Following the onset of COVID-19, hospitals, and healthcare systems have endured a significant decline in profits and income. Since the current administration’s National Emergency declaration on March 13, 2020, various health experts and agencies, including the Surgeon General of The United States, the Centers for Medicare & Medicaid Services (CMS), the Centers for Disease Control and Prevention (CDC), and the American College of Surgeons (ACS) suggested that U.S. hospitals delay or cancel all elective, non-essential medical, surgical, and dental procedures to make room for an excess of COVID-19 patients. COVID-19 patients, whose reimbursements often come from Medicare and Medicaid, are frequently lower in commercial rate than elective procedures, further decreasing revenue.
A loss in revenue
According to the Medical Group Management Association’s (MGMA) COVID-19 Financial Impact on Medical Practices report, in April 2020, 97% of medical practices reported that they encountered an adverse financial impact related to COVID-19. In addition, medical practices reported a 55% decrease in revenue and a 60% decrease in in-patient capacity due to social distancing restrictions, sheltering in place, and non-essential business closures. Physicians and practices experiencing the most significant impact were those whose compensation relied heavily on productivity (a volume-driven revenue model).

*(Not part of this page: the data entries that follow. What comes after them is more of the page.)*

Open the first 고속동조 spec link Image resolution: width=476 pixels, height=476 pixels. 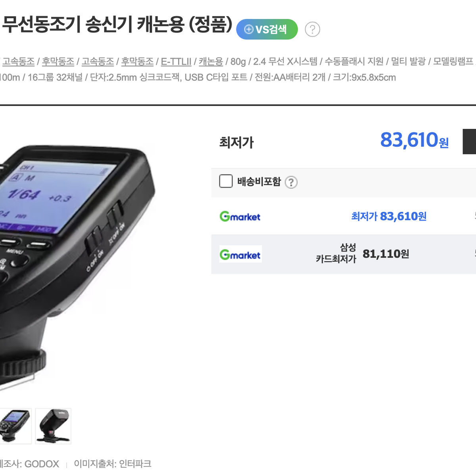point(19,61)
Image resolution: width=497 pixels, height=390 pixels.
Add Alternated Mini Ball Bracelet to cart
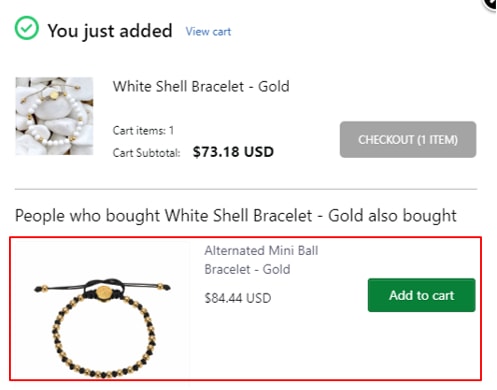(x=422, y=295)
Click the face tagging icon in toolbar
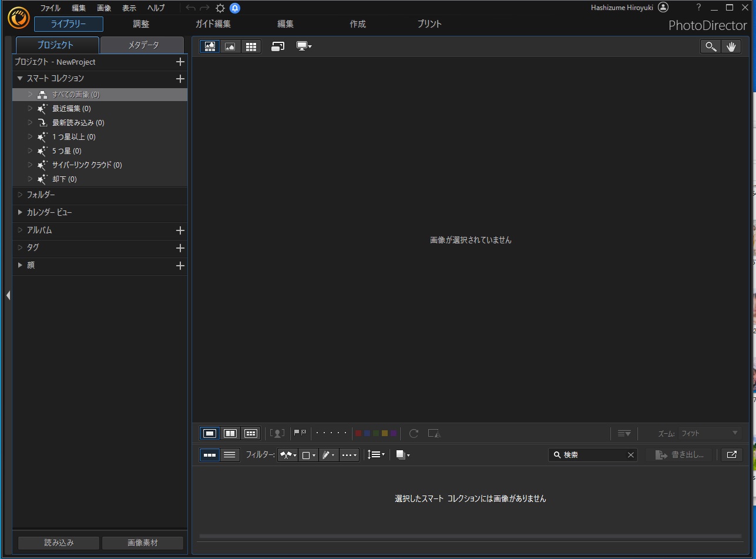Screen dimensions: 756x559 click(x=277, y=433)
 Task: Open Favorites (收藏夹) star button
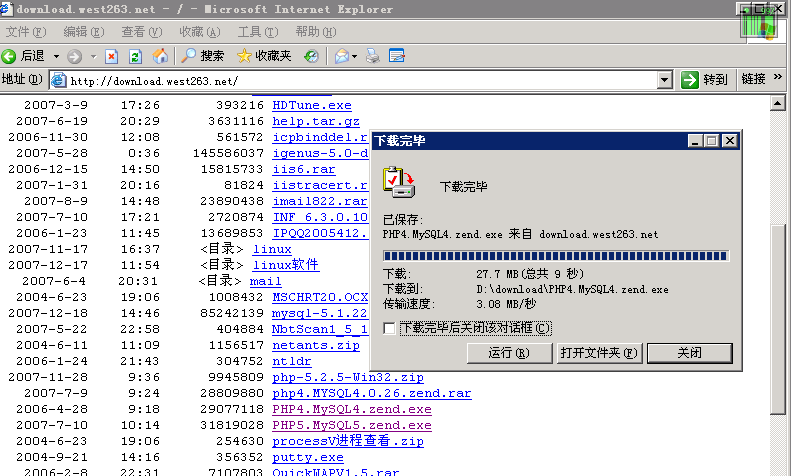pyautogui.click(x=264, y=56)
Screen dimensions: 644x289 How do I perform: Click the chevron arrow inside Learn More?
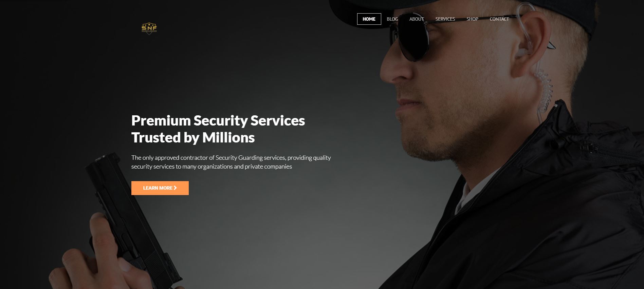175,188
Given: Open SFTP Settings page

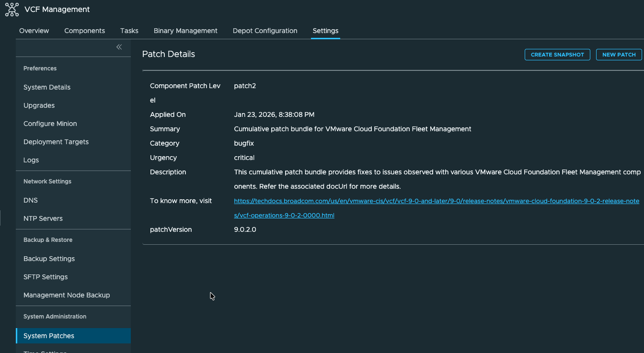Looking at the screenshot, I should click(x=46, y=277).
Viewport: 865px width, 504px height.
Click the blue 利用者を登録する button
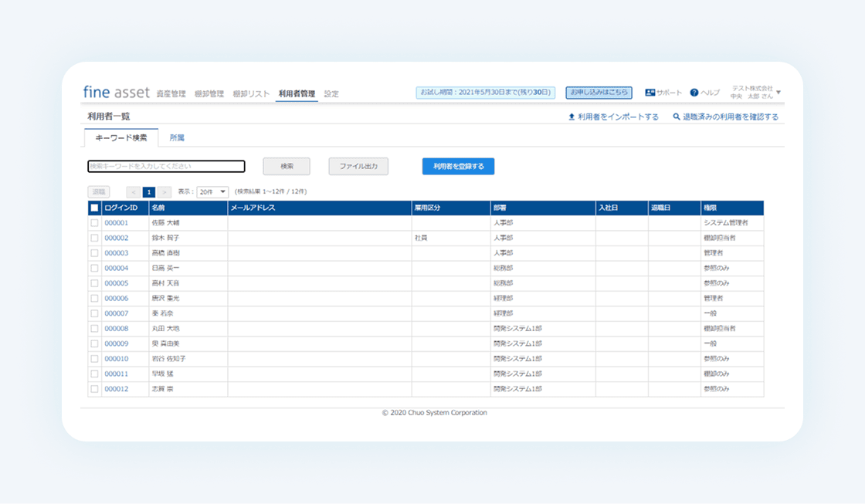[x=459, y=166]
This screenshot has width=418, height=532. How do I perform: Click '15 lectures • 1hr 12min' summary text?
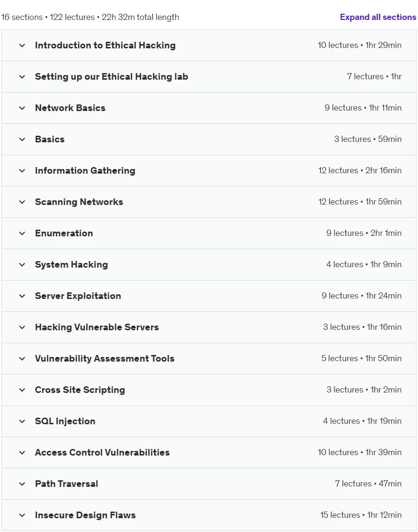(361, 515)
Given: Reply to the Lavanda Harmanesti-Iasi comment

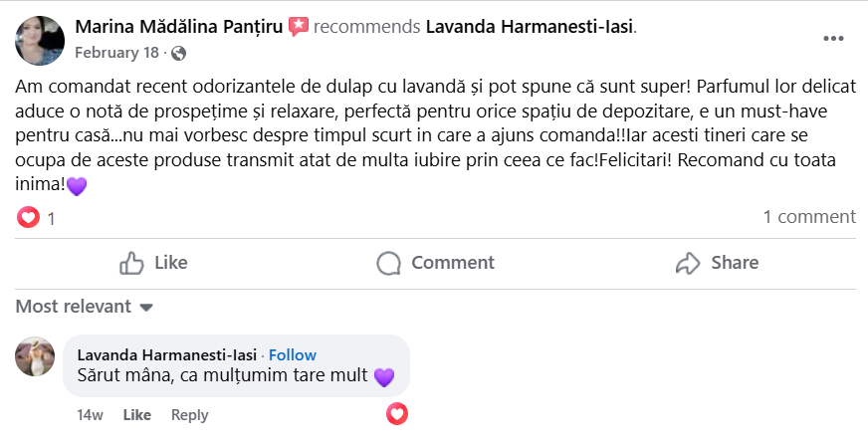Looking at the screenshot, I should tap(189, 415).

As most healthcare systems rely on fee-for-service reimbursement and productivity compensation models (who were once known as predictable and safe), no one planned for a pandemic to seize 30-50% of patient volume for an extended period.
One saving grace has been the HHS Office for Civil Rights’ (OCR) institution of telehealth flexibilities that allows for HIPAA-covered health care providers to provide telehealth services to patients using remote communication technologies, such as FaceTime, Facebook Messenger, Google Hangouts, Zoom, or Skype – for telehealth services, even if the application does not fully comply with HIPAA rules. Thanks to telemedicine, patients can feel safe and secure from the comfort of their own home or office, and physicians can charge their hourly fees for services rendered.
As we near 2021, practices are starting to reopen and are gradually returning to regular business operations. With the enduring pandemic, some patients remain skeptical about in-person care. For those skeptics, telehealth services are still being offered by many practices. However, most likely, they won’t carry practices for the long haul, especially if those practices rely steadily on elective procedures and in-office lab testing for revenue.
CARES Act Provider Relief Fund
On April 10, HHS announced the immediate disbursement of the first $30 billion of the $100 billion that Congress allocated to hospitals, physicians, and other health care providers in the Provider Relief Fund.
Qualified healthcare providers, services, and support may receive Provider Relief Fund payments for healthcare-related expenses or lost revenue due to COVID-19. Individually, the COVID-19 Uninsured Program reimburses providers for testing and treating uninsured individuals with COVID-19.
Under the CARES Act, the distributions are not loans but grants that will not need to be repaid to the US government, assuming providers comply with the terms and conditions. Furthermore, the HHS recently announced phase three of Provider Relief Funding. For eligible physicians, the new phase three general distribution is designed to disburse the balance of an amount equal to 2% of annual pre-COVID-19 revenue from patient care for all applicants. Some applicants may be eligible for an additional payment to account for revenue losses and expenses attributable to COVID-19.
What lies ahead
While it’s hard to predict the impact COVID-19 will have on our health care system, we know that services, such as telehealth in medical offices and hospitals, plus aid from the CARES Act, are both providing physicians with much-needed help throughout this difficult time. As with any extreme event, it’s expected that health care systems will work collectively to hammer out physician compensation agreements to prepare for any future situations similar to COVID-19.